The theoretical approach would involve creating a tiered strategy:
For Tier 1 (most critical/sensitive) applications - perhaps 15-20% of their portfolio - they would develop concrete migration plans to European providers like OVHcloud or IONOS. These would include core banking systems that in modern versions like Thought Machines or Temenos Core can simply run on top of Kubernetes and customer data repositories.
For Tier 2 applications with moderate sensitivity, they might implement a hybrid approach - keeping the applications on AWS but ensuring data residency in European regions, with additional encryption controls managed by the company itself. Plus a strategy for more cloud-agnostic architecture as part of next year's plan.
For Tier 3 (least sensitive) applications like development environments and marketing systems, they could remain on the original cloud infrastructure with minimal changes.
What will make this approach successful is not just the technical consideration but the organizational approach. The company would need to:
Establish a dedicated cross-functional program team with both technical and business stakeholders, to handle entire process management and navigating different issues and bottlenecks
Develop clear governance processes for determining sovereignty requirements
Create standardized patterns for application portability
Implement continuous testing of their "Plan B" environments
From my perspective, organizations following this pattern can typically achieve meaningful sovereignty improvements for their most critical systems within 12–18 months, while avoiding the pitfalls of attempting a complete migration all at once.
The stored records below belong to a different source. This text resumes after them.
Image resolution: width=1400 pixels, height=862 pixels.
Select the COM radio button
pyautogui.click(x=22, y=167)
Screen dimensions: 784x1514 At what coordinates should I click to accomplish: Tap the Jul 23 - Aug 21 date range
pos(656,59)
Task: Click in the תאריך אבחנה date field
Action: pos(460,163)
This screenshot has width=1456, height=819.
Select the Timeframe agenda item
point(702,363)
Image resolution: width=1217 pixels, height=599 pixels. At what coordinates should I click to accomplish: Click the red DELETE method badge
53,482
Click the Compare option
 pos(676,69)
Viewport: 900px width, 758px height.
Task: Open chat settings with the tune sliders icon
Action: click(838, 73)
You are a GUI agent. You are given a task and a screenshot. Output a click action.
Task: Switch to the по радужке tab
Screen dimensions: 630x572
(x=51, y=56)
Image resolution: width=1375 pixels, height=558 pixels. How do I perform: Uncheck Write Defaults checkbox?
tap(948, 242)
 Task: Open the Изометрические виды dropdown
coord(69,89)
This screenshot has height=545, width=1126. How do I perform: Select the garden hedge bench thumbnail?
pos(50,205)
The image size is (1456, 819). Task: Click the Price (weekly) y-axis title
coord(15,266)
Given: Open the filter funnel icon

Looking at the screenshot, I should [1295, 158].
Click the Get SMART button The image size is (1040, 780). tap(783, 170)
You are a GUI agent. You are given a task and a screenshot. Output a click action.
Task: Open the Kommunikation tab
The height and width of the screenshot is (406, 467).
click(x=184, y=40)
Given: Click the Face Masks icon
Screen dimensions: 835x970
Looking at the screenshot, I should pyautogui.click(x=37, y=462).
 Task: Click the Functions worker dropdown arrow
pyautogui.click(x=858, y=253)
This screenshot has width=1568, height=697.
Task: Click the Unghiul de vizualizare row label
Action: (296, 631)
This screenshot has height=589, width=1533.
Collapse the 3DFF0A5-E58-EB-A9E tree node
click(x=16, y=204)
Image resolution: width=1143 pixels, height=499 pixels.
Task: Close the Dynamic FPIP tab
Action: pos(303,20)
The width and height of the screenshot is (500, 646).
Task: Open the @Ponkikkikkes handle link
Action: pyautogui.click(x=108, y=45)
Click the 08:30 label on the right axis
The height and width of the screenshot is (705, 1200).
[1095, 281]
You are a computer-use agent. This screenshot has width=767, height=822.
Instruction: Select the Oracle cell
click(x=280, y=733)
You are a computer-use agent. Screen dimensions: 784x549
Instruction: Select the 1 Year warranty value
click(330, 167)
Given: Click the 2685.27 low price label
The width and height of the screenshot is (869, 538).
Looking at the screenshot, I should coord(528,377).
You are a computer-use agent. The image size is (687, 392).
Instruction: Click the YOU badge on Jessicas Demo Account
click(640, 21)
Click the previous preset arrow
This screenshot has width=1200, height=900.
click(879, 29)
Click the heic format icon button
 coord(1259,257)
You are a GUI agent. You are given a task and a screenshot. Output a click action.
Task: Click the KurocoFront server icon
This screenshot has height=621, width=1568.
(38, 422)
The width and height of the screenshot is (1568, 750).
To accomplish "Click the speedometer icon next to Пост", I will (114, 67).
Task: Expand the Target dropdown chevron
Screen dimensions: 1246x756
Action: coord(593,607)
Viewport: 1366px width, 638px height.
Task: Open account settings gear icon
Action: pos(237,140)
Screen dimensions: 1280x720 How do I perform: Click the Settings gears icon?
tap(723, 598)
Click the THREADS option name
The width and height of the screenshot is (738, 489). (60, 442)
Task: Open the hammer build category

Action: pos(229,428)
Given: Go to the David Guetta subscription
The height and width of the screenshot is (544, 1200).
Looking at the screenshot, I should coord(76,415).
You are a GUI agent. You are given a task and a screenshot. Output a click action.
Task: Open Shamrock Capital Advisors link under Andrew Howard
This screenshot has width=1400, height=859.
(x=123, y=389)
The key success factor is prioritization - focusing sovereignty efforts where they truly matter, rather than treating all workloads equally.
Remember that, in the end, is a kind of Hybrid-Cloud Strategy or Datacenter Exit process, just with more complex dependencies than before.
What also positive in such stories, every migration like this one or Cloud Adoption or Kubernetes implementation makes our system stronger and better described, every of these types of projects require understanding architecture, dependencies, processes, requirements, policies, etc. It makes us stronger and better prepared for the next potential change.
Maybe we can assume it's the next, much broader step in Chaos Testing.
💡Looking Ahead: The Future of Digital Sovereignty in Europe
The push for digital sovereignty in Europe is strong. I expect it to intensify as geopolitical tensions continue and as technology becomes even more central to national security and economic competitiveness, we are living in a digital world right now.
Recent developments, like the launch of virt8ra, show that there's serious momentum behind European cloud alternatives. Engagement of the European Union can give such initiatives strong drive and support existing companies like OVH to reach more global audience and grow to deliver similar level of Cloud Services.
What does this mean for organizations navigating these waters? I believe the most successful approach will be one that balances pragmatism with principle. Yes, reduce your dependency on any single provider or region - this was always true, without dependency on politics, Azure and AWS have a couple of spectacular outages lastly. Yes, ensure you have contingency plans for geopolitical disruptions. But also, be realistic about what's achievable given your resources and business priorities.
Digital sovereignty isn't just a buzzword - it's a real consideration for risk management in an increasingly complex world. But like any other aspect of technology strategy, it needs to be approached with clear eyes and practical goals. The companies that will succeed are those that find the right balance between sovereignty and the benefits of global scale and innovation.
Have you been working on digital sovereignty initiatives in your organization? Did you seen also that this topic raised in public discussion? What challenges have you encountered, and what approaches have worked for you or have you considered?